» **Task objective**: All of the data needs to be printed again, exactly as written.

Dataset records:
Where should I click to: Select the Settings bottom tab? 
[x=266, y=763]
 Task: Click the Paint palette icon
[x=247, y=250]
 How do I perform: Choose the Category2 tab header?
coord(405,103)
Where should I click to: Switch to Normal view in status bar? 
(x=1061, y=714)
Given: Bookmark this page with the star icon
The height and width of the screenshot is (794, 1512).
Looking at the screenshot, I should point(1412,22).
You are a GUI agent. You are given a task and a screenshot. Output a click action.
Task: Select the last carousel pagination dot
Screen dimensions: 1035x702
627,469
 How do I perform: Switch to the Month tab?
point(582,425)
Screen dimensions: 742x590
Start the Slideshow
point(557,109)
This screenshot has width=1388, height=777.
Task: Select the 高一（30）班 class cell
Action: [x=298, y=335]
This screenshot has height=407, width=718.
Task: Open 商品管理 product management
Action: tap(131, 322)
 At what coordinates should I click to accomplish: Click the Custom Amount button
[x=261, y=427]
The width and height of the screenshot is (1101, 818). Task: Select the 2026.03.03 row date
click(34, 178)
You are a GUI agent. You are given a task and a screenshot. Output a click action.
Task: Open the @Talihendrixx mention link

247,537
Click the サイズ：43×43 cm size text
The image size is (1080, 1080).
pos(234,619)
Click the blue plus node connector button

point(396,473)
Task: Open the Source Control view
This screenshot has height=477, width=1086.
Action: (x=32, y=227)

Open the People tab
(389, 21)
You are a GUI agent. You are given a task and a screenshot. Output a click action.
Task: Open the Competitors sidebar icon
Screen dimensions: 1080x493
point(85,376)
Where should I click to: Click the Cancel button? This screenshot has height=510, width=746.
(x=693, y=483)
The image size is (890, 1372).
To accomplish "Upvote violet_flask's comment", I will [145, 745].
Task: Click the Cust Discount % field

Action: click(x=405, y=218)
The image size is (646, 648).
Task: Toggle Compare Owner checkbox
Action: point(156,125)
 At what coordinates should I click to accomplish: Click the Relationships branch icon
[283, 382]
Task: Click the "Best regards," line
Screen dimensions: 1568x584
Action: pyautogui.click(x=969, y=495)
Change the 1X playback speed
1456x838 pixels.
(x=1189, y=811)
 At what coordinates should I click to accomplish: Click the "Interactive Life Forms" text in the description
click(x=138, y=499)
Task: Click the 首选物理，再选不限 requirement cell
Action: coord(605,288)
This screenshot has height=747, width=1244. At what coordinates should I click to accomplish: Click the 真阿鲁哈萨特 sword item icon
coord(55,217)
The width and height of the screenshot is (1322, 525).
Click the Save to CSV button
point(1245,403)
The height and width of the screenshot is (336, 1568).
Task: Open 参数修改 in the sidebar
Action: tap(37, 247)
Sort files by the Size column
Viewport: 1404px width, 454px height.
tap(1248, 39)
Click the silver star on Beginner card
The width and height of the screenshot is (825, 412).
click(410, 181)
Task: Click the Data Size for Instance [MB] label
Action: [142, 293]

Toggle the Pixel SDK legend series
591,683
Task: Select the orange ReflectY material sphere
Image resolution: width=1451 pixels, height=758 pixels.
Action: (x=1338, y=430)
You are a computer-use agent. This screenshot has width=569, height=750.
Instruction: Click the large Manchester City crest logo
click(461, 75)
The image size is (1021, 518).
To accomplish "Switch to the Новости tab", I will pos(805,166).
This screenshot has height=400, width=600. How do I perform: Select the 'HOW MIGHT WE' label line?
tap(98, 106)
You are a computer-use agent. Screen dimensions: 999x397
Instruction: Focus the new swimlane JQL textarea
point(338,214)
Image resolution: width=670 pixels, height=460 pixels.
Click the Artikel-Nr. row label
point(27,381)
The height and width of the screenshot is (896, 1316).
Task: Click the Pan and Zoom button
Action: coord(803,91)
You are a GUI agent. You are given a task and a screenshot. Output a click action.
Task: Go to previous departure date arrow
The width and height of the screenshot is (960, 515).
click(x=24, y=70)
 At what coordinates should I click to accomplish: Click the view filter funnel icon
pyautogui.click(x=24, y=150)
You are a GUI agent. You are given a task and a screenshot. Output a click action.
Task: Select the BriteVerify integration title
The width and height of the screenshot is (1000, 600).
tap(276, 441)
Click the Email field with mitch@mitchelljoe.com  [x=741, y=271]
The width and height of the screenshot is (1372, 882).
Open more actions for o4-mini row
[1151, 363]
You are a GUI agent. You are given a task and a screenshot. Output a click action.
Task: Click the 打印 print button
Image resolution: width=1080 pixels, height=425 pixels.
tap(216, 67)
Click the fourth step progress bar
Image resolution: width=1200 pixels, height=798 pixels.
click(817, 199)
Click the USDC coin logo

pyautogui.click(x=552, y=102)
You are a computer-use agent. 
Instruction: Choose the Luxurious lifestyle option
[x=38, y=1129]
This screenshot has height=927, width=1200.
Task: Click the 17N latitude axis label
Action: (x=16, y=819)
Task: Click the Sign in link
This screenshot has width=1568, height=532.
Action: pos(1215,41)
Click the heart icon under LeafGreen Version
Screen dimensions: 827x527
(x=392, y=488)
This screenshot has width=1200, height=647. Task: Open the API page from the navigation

» **Answer to the problem**:
Where should I click to: Select the Settings bottom tab? 
[x=266, y=763]
 Task: Click the Paint palette icon
[x=247, y=250]
 How do I perform: Choose the Category2 tab header?
coord(405,103)
Where should I click to: Switch to Normal view in status bar? 
(x=1061, y=714)
Given: Bookmark this page with the star icon
The height and width of the screenshot is (794, 1512).
Looking at the screenshot, I should point(1412,22).
You are a GUI agent. You are given a task and a screenshot. Output a click action.
Task: Select the last carousel pagination dot
Screen dimensions: 1035x702
627,469
 How do I perform: Switch to the Month tab?
point(582,425)
Screen dimensions: 742x590
Start the Slideshow
point(557,109)
This screenshot has width=1388, height=777.
Task: Select the 高一（30）班 class cell
Action: [x=298, y=335]
This screenshot has height=407, width=718.
Task: Open 商品管理 product management
Action: tap(131, 322)
 At what coordinates should I click to accomplish: Click the Custom Amount button
[x=261, y=427]
The width and height of the screenshot is (1101, 818). Task: Select the 2026.03.03 row date
click(34, 178)
You are a GUI agent. You are given a task and a screenshot. Output a click action.
Task: Open the @Talihendrixx mention link

247,537
Click the サイズ：43×43 cm size text
The image size is (1080, 1080).
pos(234,619)
Click the blue plus node connector button

point(396,473)
Task: Open the Source Control view
This screenshot has height=477, width=1086.
Action: (x=32, y=227)

Open the People tab
(389, 21)
You are a GUI agent. You are given a task and a screenshot. Output a click action.
Task: Open the Competitors sidebar icon
Screen dimensions: 1080x493
point(85,376)
Where should I click to: Click the Cancel button? This screenshot has height=510, width=746.
(x=693, y=483)
The image size is (890, 1372).
To accomplish "Upvote violet_flask's comment", I will [145, 745].
Task: Click the Cust Discount % field

Action: click(x=405, y=218)
The image size is (646, 648).
Task: Toggle Compare Owner checkbox
Action: point(156,125)
 At what coordinates should I click to accomplish: Click the Relationships branch icon
[283, 382]
Task: Click the "Best regards," line
Screen dimensions: 1568x584
Action: pyautogui.click(x=969, y=495)
Change the 1X playback speed
1456x838 pixels.
(x=1189, y=811)
 At what coordinates should I click to accomplish: Click the "Interactive Life Forms" text in the description
click(x=138, y=499)
Task: Click the 首选物理，再选不限 requirement cell
Action: coord(605,288)
This screenshot has height=747, width=1244. At what coordinates should I click to accomplish: Click the 真阿鲁哈萨特 sword item icon
coord(55,217)
The width and height of the screenshot is (1322, 525).
Click the Save to CSV button
point(1245,403)
The height and width of the screenshot is (336, 1568).
Task: Open 参数修改 in the sidebar
Action: tap(37, 247)
Sort files by the Size column
Viewport: 1404px width, 454px height.
tap(1248, 39)
Click the silver star on Beginner card
The width and height of the screenshot is (825, 412).
click(410, 181)
Task: Click the Data Size for Instance [MB] label
Action: [142, 293]

Toggle the Pixel SDK legend series
591,683
Task: Select the orange ReflectY material sphere
Image resolution: width=1451 pixels, height=758 pixels.
Action: (x=1338, y=430)
You are a computer-use agent. This screenshot has width=569, height=750.
Instruction: Click the large Manchester City crest logo
click(461, 75)
The image size is (1021, 518).
To accomplish "Switch to the Новости tab", I will pos(805,166).
This screenshot has height=400, width=600. How do I perform: Select the 'HOW MIGHT WE' label line?
tap(98, 106)
You are a computer-use agent. Screen dimensions: 999x397
Instruction: Focus the new swimlane JQL textarea
point(338,214)
Image resolution: width=670 pixels, height=460 pixels.
Click the Artikel-Nr. row label
point(27,381)
The height and width of the screenshot is (896, 1316).
Task: Click the Pan and Zoom button
Action: coord(803,91)
You are a GUI agent. You are given a task and a screenshot. Output a click action.
Task: Go to previous departure date arrow
The width and height of the screenshot is (960, 515).
click(x=24, y=70)
 At what coordinates should I click to accomplish: Click the view filter funnel icon
pyautogui.click(x=24, y=150)
You are a GUI agent. You are given a task and a screenshot. Output a click action.
Task: Select the BriteVerify integration title
The width and height of the screenshot is (1000, 600).
tap(276, 441)
Click the Email field with mitch@mitchelljoe.com  [x=741, y=271]
The width and height of the screenshot is (1372, 882).
Open more actions for o4-mini row
[1151, 363]
You are a GUI agent. You are given a task and a screenshot. Output a click action.
Task: Click the 打印 print button
Image resolution: width=1080 pixels, height=425 pixels.
tap(216, 67)
Click the fourth step progress bar
Image resolution: width=1200 pixels, height=798 pixels.
click(817, 199)
Click the USDC coin logo

pyautogui.click(x=552, y=102)
You are a computer-use agent. 
Instruction: Choose the Luxurious lifestyle option
[x=38, y=1129]
This screenshot has height=927, width=1200.
Task: Click the 17N latitude axis label
Action: (x=16, y=819)
Task: Click the Sign in link
This screenshot has width=1568, height=532.
Action: pos(1215,41)
Click the heart icon under LeafGreen Version
Screen dimensions: 827x527
(x=392, y=488)
This screenshot has width=1200, height=647. Task: Open the API page from the navigation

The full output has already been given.